-Submitted by an Anonymous Volunteer of The Emily Program Foundation
This image is from the Carl’s Jr. fast food restaurant as an ad to sell their large-size burgers. The ad shows a sexually provocative woman with the caption, “She’ll tell you size doesn’t matter, she’s lying.” This phrase is troublesome in many ways (minimizing the woman’s voice, implying having a bigger size matters – which is usually referred to when talking about a male’s penis size), but what is even more alarming is the side-by-side of Paris Hilton to the burger. The woman’s body is used as an object that is pleasing to look at. Her hair, revealing outfit, breasts, legs, and butt are displayed to seem desirable. However, this add is signifying that the Carl’s Jr. burger is so tasty it is more enticing than the sexual attractiveness of the woman’s body. Bodies compared with burgers, an interesting contrast since there is virtually nothing in common with the two. I love cheeseburgers! In fact, I love double-cheeseburgers with all the fixins’ on them even more! However, I do not think to compare people to food because people are not objects. We have personalities, insights, skills to offer other than our appearance or sexual manner.

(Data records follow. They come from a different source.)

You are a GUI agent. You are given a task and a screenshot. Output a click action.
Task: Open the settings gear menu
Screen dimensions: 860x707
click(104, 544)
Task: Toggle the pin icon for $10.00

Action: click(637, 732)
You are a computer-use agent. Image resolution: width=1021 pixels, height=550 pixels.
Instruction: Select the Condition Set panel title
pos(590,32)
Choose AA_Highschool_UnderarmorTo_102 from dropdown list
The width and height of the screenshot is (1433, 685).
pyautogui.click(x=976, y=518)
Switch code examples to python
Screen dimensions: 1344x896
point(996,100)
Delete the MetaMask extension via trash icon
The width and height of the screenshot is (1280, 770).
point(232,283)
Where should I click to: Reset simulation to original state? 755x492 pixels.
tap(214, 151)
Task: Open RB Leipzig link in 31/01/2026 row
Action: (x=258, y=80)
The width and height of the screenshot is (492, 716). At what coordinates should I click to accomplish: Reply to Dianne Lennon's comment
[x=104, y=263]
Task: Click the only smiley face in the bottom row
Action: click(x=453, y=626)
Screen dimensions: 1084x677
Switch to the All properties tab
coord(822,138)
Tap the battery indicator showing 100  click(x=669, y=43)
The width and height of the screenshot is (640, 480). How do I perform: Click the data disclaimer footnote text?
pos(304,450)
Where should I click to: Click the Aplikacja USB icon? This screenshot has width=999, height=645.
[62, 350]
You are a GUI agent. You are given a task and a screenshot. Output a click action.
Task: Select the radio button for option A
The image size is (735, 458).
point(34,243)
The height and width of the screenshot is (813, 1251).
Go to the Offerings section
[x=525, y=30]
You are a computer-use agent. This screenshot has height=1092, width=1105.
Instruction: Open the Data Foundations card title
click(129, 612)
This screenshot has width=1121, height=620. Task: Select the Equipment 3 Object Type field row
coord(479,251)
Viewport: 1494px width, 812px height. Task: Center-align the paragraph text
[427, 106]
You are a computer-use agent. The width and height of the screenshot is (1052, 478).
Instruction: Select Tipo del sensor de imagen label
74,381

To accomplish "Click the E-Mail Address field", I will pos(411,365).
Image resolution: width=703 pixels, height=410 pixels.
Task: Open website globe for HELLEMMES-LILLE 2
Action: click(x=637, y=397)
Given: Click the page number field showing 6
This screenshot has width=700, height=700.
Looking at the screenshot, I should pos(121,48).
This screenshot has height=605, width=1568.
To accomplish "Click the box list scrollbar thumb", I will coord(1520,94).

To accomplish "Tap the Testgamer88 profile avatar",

Carl’s Jr. in general has gotten criticism for the way they advertise their food. Another example is their 2015 commercial aired during Super Bowl XLIX. The commercial features a woman appearing to be nude walking through a farmer’s market. All the men’s attention is focused on her for what seems to be an obvious reason- she’s naked. Turns out she’s holding a burger and is “fully” clothed. The men are actually staring at the delicious looking sandwich that is more attractive than the woman’s body.
Consider these questions while looking at the Carl’s Jr. add and watching the Super Bowl XLIX commercial:
• What body shape is being portrayed as ‘desirable’?
• Why would people criticize either advertisement?
• Would these ads be equally appealing if the models were replaced by men?